=== RECORDS FOR THIS EXERCISE ===
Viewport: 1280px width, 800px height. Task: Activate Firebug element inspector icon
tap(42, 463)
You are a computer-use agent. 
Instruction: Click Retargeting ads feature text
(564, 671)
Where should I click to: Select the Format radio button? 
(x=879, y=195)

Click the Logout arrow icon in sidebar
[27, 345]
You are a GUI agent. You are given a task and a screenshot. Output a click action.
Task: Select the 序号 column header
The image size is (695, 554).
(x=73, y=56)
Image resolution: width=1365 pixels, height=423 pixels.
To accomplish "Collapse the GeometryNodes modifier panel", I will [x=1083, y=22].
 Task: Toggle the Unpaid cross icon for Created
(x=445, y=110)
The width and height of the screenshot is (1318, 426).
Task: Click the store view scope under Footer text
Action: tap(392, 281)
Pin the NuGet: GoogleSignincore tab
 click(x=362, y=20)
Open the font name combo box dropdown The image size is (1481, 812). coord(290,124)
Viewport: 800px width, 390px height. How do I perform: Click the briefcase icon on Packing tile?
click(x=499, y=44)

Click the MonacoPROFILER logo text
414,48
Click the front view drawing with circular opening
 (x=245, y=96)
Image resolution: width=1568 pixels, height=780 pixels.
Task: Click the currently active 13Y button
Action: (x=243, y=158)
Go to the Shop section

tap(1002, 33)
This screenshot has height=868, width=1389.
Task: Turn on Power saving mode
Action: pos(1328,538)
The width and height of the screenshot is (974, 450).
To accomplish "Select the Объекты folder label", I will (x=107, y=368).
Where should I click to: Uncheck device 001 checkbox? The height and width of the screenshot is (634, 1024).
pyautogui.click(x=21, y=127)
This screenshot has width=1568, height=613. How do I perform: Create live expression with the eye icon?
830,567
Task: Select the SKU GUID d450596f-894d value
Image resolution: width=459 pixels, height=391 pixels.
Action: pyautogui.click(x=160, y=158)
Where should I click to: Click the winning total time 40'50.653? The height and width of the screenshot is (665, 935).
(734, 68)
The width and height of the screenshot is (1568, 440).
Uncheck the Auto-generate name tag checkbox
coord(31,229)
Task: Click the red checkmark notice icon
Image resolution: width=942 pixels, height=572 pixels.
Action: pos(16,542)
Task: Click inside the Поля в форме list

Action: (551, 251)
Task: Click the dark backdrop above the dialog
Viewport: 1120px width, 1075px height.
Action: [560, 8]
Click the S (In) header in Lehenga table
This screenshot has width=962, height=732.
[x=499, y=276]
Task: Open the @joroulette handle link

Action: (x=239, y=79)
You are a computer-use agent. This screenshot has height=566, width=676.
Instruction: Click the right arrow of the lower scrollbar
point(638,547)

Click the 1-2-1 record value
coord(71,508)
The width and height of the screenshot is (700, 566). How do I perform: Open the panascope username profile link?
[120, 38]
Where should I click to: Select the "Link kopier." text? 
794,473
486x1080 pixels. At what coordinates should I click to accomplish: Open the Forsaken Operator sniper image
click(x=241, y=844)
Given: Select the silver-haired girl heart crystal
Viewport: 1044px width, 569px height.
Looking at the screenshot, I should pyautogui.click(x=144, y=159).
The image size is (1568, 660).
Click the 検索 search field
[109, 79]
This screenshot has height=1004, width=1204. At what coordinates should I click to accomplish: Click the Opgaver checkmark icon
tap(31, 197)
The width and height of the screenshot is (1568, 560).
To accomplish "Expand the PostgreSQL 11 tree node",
===
§ TO DO: Could you reproduce every entry above exactly as written?

§ RESPONSE BOX:
Viewport: 1280px width, 800px height. Task: Activate Firebug element inspector icon
tap(42, 463)
You are a computer-use agent. 
Instruction: Click Retargeting ads feature text
(564, 671)
Where should I click to: Select the Format radio button? 
(x=879, y=195)

Click the Logout arrow icon in sidebar
[27, 345]
You are a GUI agent. You are given a task and a screenshot. Output a click action.
Task: Select the 序号 column header
The image size is (695, 554).
(x=73, y=56)
Image resolution: width=1365 pixels, height=423 pixels.
To accomplish "Collapse the GeometryNodes modifier panel", I will [x=1083, y=22].
 Task: Toggle the Unpaid cross icon for Created
(x=445, y=110)
The width and height of the screenshot is (1318, 426).
Task: Click the store view scope under Footer text
Action: tap(392, 281)
Pin the NuGet: GoogleSignincore tab
 click(x=362, y=20)
Open the font name combo box dropdown The image size is (1481, 812). coord(290,124)
Viewport: 800px width, 390px height. How do I perform: Click the briefcase icon on Packing tile?
click(x=499, y=44)

Click the MonacoPROFILER logo text
414,48
Click the front view drawing with circular opening
 (x=245, y=96)
Image resolution: width=1568 pixels, height=780 pixels.
Task: Click the currently active 13Y button
Action: (x=243, y=158)
Go to the Shop section

tap(1002, 33)
This screenshot has height=868, width=1389.
Task: Turn on Power saving mode
Action: pos(1328,538)
The width and height of the screenshot is (974, 450).
To accomplish "Select the Объекты folder label", I will (x=107, y=368).
Where should I click to: Uncheck device 001 checkbox? The height and width of the screenshot is (634, 1024).
pyautogui.click(x=21, y=127)
This screenshot has width=1568, height=613. How do I perform: Create live expression with the eye icon?
830,567
Task: Select the SKU GUID d450596f-894d value
Image resolution: width=459 pixels, height=391 pixels.
Action: pyautogui.click(x=160, y=158)
Where should I click to: Click the winning total time 40'50.653? The height and width of the screenshot is (665, 935).
(734, 68)
The width and height of the screenshot is (1568, 440).
Uncheck the Auto-generate name tag checkbox
coord(31,229)
Task: Click the red checkmark notice icon
Image resolution: width=942 pixels, height=572 pixels.
Action: pos(16,542)
Task: Click inside the Поля в форме list

Action: (551, 251)
Task: Click the dark backdrop above the dialog
Viewport: 1120px width, 1075px height.
Action: [560, 8]
Click the S (In) header in Lehenga table
This screenshot has width=962, height=732.
[x=499, y=276]
Task: Open the @joroulette handle link

Action: (x=239, y=79)
You are a computer-use agent. This screenshot has height=566, width=676.
Instruction: Click the right arrow of the lower scrollbar
point(638,547)

Click the 1-2-1 record value
coord(71,508)
The width and height of the screenshot is (700, 566). How do I perform: Open the panascope username profile link?
[120, 38]
Where should I click to: Select the "Link kopier." text? 
794,473
486x1080 pixels. At what coordinates should I click to accomplish: Open the Forsaken Operator sniper image
click(x=241, y=844)
Given: Select the silver-haired girl heart crystal
Viewport: 1044px width, 569px height.
Looking at the screenshot, I should pyautogui.click(x=144, y=159).
The image size is (1568, 660).
Click the 検索 search field
[109, 79]
This screenshot has height=1004, width=1204. At what coordinates should I click to accomplish: Click the Opgaver checkmark icon
tap(31, 197)
The width and height of the screenshot is (1568, 560).
To accomplish "Expand the PostgreSQL 11 tree node",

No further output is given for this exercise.